Throughout the records below, find each line holding "LOOP" and copy it.

_ _ _ _

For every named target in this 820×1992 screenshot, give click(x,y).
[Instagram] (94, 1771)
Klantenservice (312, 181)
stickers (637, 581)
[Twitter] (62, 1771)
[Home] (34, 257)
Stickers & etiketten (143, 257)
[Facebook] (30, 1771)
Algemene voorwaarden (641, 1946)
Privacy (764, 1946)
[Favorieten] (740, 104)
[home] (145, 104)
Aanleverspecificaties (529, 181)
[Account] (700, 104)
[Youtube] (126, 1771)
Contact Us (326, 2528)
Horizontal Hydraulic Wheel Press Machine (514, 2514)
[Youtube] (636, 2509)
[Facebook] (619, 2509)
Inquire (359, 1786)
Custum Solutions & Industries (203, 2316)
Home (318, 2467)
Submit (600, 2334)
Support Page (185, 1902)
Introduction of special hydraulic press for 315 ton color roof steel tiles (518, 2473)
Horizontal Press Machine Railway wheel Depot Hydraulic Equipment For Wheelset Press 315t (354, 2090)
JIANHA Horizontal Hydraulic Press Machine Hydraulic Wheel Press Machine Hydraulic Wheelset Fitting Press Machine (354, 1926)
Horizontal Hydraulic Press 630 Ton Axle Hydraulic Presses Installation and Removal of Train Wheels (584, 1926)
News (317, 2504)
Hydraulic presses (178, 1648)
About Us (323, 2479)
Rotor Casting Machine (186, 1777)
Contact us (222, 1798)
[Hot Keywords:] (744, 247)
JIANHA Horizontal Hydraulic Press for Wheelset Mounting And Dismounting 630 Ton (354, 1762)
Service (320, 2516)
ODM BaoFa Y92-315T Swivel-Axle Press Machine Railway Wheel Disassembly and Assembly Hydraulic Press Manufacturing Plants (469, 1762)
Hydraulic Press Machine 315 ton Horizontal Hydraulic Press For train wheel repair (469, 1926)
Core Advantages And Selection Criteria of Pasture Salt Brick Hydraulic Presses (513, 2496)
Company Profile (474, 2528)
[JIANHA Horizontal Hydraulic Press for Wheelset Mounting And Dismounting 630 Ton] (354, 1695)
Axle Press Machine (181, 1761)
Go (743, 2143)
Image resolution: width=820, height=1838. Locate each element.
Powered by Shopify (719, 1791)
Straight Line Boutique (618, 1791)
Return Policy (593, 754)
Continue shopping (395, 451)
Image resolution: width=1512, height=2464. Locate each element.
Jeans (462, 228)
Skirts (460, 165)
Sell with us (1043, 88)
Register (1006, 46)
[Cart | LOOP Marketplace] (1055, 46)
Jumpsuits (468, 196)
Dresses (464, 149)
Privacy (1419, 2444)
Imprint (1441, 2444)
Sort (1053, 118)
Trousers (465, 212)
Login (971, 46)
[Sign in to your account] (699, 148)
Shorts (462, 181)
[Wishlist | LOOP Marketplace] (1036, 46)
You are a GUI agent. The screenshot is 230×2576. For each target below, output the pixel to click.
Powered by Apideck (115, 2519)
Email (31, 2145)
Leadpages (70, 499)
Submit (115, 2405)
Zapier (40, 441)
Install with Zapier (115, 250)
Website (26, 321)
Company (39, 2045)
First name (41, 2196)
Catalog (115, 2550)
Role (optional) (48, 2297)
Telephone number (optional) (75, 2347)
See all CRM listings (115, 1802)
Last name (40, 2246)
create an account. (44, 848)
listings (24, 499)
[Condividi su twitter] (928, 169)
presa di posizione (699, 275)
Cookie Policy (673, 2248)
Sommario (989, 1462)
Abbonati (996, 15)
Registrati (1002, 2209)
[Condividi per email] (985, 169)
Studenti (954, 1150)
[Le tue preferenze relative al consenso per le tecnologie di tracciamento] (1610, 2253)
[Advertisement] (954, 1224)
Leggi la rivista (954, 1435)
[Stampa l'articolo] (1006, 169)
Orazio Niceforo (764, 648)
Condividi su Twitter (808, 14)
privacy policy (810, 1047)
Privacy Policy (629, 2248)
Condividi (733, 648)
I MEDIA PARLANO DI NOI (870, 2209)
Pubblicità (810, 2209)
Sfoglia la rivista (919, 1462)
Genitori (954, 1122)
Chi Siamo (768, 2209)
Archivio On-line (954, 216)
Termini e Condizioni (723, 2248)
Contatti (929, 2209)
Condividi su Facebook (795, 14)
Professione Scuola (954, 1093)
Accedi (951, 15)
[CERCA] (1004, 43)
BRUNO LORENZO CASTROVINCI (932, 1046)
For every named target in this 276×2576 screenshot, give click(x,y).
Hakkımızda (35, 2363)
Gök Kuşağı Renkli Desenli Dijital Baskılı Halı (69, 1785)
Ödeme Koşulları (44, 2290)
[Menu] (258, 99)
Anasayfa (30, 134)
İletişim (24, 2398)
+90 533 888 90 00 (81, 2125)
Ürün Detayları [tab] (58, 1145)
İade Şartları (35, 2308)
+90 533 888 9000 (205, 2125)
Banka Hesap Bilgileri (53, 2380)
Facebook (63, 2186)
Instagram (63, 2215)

_ _ _ _

== ANSWER TO THE PROBLEM ==
[Cart | LOOP Marketplace] (1055, 46)
[Wishlist | LOOP Marketplace] (1036, 46)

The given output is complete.